■ Exercise directions
Nothing but the line with "Viewport: 449px width, 337px height." and the lines after it, through the end of the records below, is to be repeated, exactly as it is.

Saved data entries
******

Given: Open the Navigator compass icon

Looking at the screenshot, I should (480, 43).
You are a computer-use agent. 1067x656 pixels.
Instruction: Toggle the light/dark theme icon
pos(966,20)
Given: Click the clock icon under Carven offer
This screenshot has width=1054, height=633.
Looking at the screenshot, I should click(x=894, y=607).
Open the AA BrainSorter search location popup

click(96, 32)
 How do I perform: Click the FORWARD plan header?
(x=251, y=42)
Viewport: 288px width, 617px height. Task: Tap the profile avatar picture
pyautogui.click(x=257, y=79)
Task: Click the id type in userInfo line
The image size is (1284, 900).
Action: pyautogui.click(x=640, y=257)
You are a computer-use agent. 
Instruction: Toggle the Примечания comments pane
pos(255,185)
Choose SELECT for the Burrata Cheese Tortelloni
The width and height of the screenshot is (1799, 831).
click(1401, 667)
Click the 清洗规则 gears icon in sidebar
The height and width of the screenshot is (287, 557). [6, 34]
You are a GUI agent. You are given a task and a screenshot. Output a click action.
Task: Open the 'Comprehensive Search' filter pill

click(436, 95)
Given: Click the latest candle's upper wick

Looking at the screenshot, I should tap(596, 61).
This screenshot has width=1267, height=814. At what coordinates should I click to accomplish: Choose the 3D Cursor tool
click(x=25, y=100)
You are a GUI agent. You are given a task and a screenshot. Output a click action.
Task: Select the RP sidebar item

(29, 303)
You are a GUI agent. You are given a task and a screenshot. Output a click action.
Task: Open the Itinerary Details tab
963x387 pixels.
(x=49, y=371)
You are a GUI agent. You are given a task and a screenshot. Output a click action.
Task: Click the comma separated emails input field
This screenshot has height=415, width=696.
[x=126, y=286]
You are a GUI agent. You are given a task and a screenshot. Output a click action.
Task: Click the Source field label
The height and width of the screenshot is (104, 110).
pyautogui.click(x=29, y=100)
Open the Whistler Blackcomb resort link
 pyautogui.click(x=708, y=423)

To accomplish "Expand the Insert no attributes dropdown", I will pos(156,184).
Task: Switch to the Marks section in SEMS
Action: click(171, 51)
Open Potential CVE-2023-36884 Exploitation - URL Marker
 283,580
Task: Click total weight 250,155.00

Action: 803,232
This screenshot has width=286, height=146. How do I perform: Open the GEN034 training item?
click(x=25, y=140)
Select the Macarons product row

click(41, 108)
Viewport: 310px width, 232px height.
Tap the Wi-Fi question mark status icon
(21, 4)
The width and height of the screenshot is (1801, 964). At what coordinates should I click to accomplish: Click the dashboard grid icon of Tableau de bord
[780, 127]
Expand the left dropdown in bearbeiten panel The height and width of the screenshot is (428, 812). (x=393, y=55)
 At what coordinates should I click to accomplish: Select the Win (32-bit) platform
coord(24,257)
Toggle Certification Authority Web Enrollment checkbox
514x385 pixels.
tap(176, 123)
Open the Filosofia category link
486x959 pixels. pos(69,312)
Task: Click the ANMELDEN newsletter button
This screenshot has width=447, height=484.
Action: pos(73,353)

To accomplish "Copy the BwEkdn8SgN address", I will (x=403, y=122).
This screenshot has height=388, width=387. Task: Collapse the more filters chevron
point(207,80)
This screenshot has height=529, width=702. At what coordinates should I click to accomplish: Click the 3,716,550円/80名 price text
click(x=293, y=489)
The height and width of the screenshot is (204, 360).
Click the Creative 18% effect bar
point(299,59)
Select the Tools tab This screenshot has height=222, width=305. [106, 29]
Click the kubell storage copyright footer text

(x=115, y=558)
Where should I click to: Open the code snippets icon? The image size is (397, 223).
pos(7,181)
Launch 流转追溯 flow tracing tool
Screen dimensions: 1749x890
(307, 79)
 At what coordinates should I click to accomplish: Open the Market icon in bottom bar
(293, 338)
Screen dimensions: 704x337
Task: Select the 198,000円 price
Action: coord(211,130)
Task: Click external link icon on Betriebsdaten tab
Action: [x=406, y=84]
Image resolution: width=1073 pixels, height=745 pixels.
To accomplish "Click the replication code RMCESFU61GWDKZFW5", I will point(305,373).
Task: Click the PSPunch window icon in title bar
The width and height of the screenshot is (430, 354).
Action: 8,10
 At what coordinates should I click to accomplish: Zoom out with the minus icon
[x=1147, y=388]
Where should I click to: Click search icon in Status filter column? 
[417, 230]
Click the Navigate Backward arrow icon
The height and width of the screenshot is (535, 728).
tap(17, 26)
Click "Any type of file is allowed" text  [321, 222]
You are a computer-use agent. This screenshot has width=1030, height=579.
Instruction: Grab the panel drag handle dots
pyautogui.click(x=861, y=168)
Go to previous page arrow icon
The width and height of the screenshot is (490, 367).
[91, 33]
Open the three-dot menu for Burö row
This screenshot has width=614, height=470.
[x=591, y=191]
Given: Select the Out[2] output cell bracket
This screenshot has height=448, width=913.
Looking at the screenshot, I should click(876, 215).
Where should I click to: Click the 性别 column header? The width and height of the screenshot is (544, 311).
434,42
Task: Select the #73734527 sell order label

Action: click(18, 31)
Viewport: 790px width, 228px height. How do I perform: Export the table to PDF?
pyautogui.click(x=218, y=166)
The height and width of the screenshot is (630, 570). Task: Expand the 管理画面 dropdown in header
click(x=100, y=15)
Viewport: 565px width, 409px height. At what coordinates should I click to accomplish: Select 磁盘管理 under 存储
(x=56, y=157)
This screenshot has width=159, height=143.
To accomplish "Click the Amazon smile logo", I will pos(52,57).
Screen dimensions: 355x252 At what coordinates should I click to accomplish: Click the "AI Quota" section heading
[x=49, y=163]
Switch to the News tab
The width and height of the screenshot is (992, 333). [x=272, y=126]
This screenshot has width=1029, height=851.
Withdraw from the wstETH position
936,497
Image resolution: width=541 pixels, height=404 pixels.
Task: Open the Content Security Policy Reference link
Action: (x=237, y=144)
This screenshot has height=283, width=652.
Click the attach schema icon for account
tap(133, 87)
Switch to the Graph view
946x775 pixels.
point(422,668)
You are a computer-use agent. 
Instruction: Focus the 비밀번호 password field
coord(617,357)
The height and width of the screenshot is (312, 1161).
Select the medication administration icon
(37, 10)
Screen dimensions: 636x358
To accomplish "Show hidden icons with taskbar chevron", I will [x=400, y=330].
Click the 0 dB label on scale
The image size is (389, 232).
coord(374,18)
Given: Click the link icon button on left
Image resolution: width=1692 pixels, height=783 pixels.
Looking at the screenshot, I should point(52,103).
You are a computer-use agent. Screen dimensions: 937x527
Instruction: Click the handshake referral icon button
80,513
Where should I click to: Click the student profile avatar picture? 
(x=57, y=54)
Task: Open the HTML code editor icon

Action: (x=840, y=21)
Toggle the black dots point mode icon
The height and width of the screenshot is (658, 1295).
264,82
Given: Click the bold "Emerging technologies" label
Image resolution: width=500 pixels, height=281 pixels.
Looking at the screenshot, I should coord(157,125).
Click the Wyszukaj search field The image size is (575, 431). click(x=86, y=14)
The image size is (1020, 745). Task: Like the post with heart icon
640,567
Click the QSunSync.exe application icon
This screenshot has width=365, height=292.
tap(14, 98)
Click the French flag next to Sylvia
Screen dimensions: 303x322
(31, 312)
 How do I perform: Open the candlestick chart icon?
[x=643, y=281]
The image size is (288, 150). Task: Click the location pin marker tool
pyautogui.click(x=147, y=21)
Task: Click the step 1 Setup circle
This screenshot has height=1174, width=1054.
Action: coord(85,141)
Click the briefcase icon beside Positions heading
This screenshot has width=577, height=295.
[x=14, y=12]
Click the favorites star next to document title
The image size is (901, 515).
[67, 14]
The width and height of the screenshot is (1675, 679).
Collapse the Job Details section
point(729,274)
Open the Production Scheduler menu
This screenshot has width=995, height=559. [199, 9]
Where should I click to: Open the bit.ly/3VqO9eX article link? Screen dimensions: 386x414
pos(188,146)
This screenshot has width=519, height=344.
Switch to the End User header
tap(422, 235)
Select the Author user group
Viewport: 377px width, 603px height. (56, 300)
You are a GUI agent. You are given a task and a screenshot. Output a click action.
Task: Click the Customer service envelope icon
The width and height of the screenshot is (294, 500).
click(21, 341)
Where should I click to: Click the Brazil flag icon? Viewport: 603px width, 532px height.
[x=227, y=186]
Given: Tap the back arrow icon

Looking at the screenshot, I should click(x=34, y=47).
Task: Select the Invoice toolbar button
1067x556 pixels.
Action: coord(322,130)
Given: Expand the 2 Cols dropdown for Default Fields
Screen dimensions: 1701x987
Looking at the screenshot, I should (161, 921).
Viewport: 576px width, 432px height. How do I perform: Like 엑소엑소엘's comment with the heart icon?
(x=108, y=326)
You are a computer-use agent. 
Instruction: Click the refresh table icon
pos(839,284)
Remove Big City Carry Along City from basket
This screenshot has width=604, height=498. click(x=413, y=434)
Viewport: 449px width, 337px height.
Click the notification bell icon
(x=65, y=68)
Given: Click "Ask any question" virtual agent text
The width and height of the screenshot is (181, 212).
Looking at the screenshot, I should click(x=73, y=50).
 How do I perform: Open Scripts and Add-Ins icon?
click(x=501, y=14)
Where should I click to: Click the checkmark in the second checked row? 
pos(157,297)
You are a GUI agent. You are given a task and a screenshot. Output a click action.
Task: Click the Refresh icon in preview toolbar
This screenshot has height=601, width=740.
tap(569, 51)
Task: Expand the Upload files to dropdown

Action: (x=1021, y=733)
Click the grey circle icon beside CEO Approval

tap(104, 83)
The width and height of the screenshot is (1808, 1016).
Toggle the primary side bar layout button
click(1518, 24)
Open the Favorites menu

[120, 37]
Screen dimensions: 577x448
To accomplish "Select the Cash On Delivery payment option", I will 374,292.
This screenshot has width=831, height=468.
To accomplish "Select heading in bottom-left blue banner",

******

■ Exercise response
Viewport: 449px width, 337px height.
Click the notification bell icon
(x=65, y=68)
Given: Click "Ask any question" virtual agent text
The width and height of the screenshot is (181, 212).
Looking at the screenshot, I should click(x=73, y=50).
 How do I perform: Open Scripts and Add-Ins icon?
click(x=501, y=14)
Where should I click to: Click the checkmark in the second checked row? 
pos(157,297)
You are a GUI agent. You are given a task and a screenshot. Output a click action.
Task: Click the Refresh icon in preview toolbar
This screenshot has height=601, width=740.
tap(569, 51)
Task: Expand the Upload files to dropdown

Action: (x=1021, y=733)
Click the grey circle icon beside CEO Approval

tap(104, 83)
The width and height of the screenshot is (1808, 1016).
Toggle the primary side bar layout button
click(1518, 24)
Open the Favorites menu

[120, 37]
Screen dimensions: 577x448
To accomplish "Select the Cash On Delivery payment option", I will 374,292.
This screenshot has width=831, height=468.
To accomplish "Select heading in bottom-left blue banner",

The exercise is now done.